##### Provided data

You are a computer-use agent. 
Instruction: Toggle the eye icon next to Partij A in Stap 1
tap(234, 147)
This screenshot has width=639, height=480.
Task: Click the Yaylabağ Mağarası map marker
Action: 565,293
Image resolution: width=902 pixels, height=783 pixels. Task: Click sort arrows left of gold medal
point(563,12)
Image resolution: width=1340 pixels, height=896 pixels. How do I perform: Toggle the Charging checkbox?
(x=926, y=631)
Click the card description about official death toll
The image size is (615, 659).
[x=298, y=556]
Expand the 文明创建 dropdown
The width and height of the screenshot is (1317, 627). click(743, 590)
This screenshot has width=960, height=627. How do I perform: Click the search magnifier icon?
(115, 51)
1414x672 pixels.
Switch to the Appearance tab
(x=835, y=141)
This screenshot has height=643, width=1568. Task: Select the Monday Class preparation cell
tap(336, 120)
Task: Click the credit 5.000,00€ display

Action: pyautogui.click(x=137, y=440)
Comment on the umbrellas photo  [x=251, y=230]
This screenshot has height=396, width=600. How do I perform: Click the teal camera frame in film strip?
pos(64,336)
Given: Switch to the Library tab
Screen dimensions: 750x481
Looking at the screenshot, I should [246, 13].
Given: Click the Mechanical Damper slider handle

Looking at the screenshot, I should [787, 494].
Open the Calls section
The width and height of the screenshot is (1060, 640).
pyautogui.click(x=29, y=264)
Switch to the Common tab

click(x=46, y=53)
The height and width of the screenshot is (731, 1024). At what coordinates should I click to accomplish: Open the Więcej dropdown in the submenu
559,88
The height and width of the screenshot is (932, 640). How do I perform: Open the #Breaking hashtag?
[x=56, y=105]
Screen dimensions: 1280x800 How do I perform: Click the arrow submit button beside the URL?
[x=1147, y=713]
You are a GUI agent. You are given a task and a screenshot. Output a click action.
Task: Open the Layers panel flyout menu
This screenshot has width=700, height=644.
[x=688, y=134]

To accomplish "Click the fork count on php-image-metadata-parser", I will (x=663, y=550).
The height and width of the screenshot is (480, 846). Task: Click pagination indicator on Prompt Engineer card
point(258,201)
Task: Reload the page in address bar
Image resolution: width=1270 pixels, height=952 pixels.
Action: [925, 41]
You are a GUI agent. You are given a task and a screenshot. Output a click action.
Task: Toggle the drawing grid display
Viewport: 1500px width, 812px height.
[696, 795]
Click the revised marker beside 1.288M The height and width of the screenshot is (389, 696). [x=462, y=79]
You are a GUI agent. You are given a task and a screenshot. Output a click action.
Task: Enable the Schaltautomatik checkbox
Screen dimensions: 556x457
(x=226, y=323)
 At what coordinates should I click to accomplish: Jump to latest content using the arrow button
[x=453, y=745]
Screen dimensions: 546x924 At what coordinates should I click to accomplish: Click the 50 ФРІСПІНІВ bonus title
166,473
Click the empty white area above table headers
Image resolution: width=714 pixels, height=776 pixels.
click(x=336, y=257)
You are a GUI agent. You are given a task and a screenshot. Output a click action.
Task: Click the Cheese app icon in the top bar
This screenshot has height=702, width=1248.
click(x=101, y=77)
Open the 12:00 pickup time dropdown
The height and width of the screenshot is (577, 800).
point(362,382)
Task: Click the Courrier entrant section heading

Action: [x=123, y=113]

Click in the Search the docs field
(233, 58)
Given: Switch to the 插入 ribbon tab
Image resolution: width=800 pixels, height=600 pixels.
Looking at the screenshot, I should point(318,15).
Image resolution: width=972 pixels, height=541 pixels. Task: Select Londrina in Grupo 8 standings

##########

▶ **Task details**
Write the records out precisely, omitting nothing.

▶ **Solution**
You are a computer-use agent. 
Instruction: Toggle the eye icon next to Partij A in Stap 1
tap(234, 147)
This screenshot has width=639, height=480.
Task: Click the Yaylabağ Mağarası map marker
Action: 565,293
Image resolution: width=902 pixels, height=783 pixels. Task: Click sort arrows left of gold medal
point(563,12)
Image resolution: width=1340 pixels, height=896 pixels. How do I perform: Toggle the Charging checkbox?
(x=926, y=631)
Click the card description about official death toll
The image size is (615, 659).
[x=298, y=556]
Expand the 文明创建 dropdown
The width and height of the screenshot is (1317, 627). click(743, 590)
This screenshot has width=960, height=627. How do I perform: Click the search magnifier icon?
(115, 51)
1414x672 pixels.
Switch to the Appearance tab
(x=835, y=141)
This screenshot has height=643, width=1568. Task: Select the Monday Class preparation cell
tap(336, 120)
Task: Click the credit 5.000,00€ display

Action: pyautogui.click(x=137, y=440)
Comment on the umbrellas photo  [x=251, y=230]
This screenshot has height=396, width=600. How do I perform: Click the teal camera frame in film strip?
pos(64,336)
Given: Switch to the Library tab
Screen dimensions: 750x481
Looking at the screenshot, I should [246, 13].
Given: Click the Mechanical Damper slider handle

Looking at the screenshot, I should [787, 494].
Open the Calls section
The width and height of the screenshot is (1060, 640).
pyautogui.click(x=29, y=264)
Switch to the Common tab

click(x=46, y=53)
The height and width of the screenshot is (731, 1024). At what coordinates should I click to accomplish: Open the Więcej dropdown in the submenu
559,88
The height and width of the screenshot is (932, 640). How do I perform: Open the #Breaking hashtag?
[x=56, y=105]
Screen dimensions: 1280x800 How do I perform: Click the arrow submit button beside the URL?
[x=1147, y=713]
You are a GUI agent. You are given a task and a screenshot. Output a click action.
Task: Open the Layers panel flyout menu
This screenshot has width=700, height=644.
[x=688, y=134]

To accomplish "Click the fork count on php-image-metadata-parser", I will (x=663, y=550).
The height and width of the screenshot is (480, 846). Task: Click pagination indicator on Prompt Engineer card
point(258,201)
Task: Reload the page in address bar
Image resolution: width=1270 pixels, height=952 pixels.
Action: [925, 41]
You are a GUI agent. You are given a task and a screenshot. Output a click action.
Task: Toggle the drawing grid display
Viewport: 1500px width, 812px height.
[696, 795]
Click the revised marker beside 1.288M The height and width of the screenshot is (389, 696). [x=462, y=79]
You are a GUI agent. You are given a task and a screenshot. Output a click action.
Task: Enable the Schaltautomatik checkbox
Screen dimensions: 556x457
(x=226, y=323)
 At what coordinates should I click to accomplish: Jump to latest content using the arrow button
[x=453, y=745]
Screen dimensions: 546x924 At what coordinates should I click to accomplish: Click the 50 ФРІСПІНІВ bonus title
166,473
Click the empty white area above table headers
Image resolution: width=714 pixels, height=776 pixels.
click(x=336, y=257)
You are a GUI agent. You are given a task and a screenshot. Output a click action.
Task: Click the Cheese app icon in the top bar
This screenshot has height=702, width=1248.
click(x=101, y=77)
Open the 12:00 pickup time dropdown
The height and width of the screenshot is (577, 800).
point(362,382)
Task: Click the Courrier entrant section heading

Action: [x=123, y=113]

Click in the Search the docs field
(233, 58)
Given: Switch to the 插入 ribbon tab
Image resolution: width=800 pixels, height=600 pixels.
Looking at the screenshot, I should point(318,15).
Image resolution: width=972 pixels, height=541 pixels. Task: Select Londrina in Grupo 8 standings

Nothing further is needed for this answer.